What is a Green Pension
A green pension is a pension fund that prioritises sustainability in their investments, investing in companies that align with this goal and typically avoiding or reducing investments in environmentally harmful sectors such as fossil fuels. Make My Money Matter outlines 4 key areas which make a pension green:
- Having a commitment to reaching net zero across the entire portfolio of pension assets before 2025
- Investing in solutions to help tackle the climate crisis, such as renewable energy or biodiversit
- Engaging with and voting against poor performing investee companie
- Removing investment from companies which are not serious about reducing their emissions
Why Haven’t More People Gone Green?
A government survey found that consumers reported finding it hard to engage with and manage their pensions due to:
- A tendency to stick with the status quo
- A lack of confidence, and a fear of damaging their finances
- Not knowing how to manage their pension (1 in 4 respondents cited this reason)
- Loss aversion
- A lack of time or energy
As a result of the above, 96% of those in direct contribution master trusts or multi-employer schemes stick to the default option that their employer opted them in to.
A YouGov survey found that when it comes to green pensions, it can be even harder to engage consumers, finding that 80% of pension holders had never considered that their pension contributions could be linked to global warming.
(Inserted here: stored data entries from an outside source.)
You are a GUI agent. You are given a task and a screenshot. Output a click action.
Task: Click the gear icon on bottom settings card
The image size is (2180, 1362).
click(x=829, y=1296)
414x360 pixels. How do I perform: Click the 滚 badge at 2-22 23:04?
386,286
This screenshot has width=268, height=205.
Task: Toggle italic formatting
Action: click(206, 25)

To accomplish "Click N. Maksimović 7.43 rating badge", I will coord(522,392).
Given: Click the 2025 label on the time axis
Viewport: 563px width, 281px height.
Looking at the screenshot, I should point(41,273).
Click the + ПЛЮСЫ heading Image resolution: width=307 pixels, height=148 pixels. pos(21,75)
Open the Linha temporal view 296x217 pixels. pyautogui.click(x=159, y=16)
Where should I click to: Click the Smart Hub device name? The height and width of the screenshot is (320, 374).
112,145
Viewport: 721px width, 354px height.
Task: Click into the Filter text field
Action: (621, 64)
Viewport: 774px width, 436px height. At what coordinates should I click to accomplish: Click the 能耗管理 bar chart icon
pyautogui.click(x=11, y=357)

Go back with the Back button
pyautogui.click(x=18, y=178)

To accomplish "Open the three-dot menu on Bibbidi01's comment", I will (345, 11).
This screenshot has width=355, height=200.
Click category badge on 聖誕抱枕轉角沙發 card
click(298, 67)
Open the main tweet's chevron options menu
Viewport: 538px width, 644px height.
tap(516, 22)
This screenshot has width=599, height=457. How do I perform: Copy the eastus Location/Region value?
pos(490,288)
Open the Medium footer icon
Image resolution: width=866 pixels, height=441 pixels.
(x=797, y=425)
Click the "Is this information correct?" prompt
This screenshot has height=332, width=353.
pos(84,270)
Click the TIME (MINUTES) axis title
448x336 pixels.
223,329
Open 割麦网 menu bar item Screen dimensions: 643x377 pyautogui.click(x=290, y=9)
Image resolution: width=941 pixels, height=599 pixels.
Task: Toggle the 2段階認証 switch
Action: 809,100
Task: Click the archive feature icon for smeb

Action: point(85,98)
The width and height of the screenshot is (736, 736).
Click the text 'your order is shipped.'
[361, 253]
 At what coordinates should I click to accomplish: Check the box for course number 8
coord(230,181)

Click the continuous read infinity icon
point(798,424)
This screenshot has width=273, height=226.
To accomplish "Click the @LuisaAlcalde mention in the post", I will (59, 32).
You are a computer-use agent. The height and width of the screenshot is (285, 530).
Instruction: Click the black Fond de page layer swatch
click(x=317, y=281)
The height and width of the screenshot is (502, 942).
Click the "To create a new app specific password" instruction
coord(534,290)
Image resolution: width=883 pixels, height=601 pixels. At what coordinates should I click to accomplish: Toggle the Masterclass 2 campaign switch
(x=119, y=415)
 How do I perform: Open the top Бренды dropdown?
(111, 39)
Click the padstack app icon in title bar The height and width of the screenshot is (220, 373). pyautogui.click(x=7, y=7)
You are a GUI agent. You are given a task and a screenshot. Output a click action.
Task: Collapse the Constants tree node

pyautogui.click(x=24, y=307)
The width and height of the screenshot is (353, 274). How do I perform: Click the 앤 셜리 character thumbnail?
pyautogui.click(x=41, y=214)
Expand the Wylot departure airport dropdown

They also found that pension holders tend to view their pensions as fundamentally financial, rather than environmental, products.
It can be difficult to access or understand information about green pension funds. Scottish Widows’ Responsibly Invested Pensions Report 2025 found that 25% of employee respondents cited a lack of information about the costs and benefits of responsible pensions as a barrier. They also found that 47% of financial advisers surveyed stated their clients perceive responsible investments as delivering lower returns, and 33% said their clients doubt the credibility of responsible investment claims. Their report also revealed that although 69% of UK employers now offer a responsibly invested pension, only 44% of them have it as their default option, and 61% of employees don’t know how to switch their pension.
What being ‘green’ means might also differ from one person to another. Helen Morrissey, senior pensions and retirement analyst at Hargreaves Lansdown questions, “Are you looking for investments that exclude companies which contribute to environmental challenges, or do you want to be invested in a way that engages with these companies to push them to do better?”
Greenwashing
The rise in socially responsible investing has unfortunately also led to a rise in ‘greenwashing’, wherein a product claims that it is more sustainable than it actually is.
However, the Financial Conduct Authority’s (FCA) Anti-Greenwashing Rule, made effective on 31st May 2024, now requires all FCA-regulated firms to ensure that any claims of sustainability regarding their products and services are clear, fair, and not misleading. Any claims of sustainability must be accurate, with evidence to prove it, and must take into account the product’s full life cycle.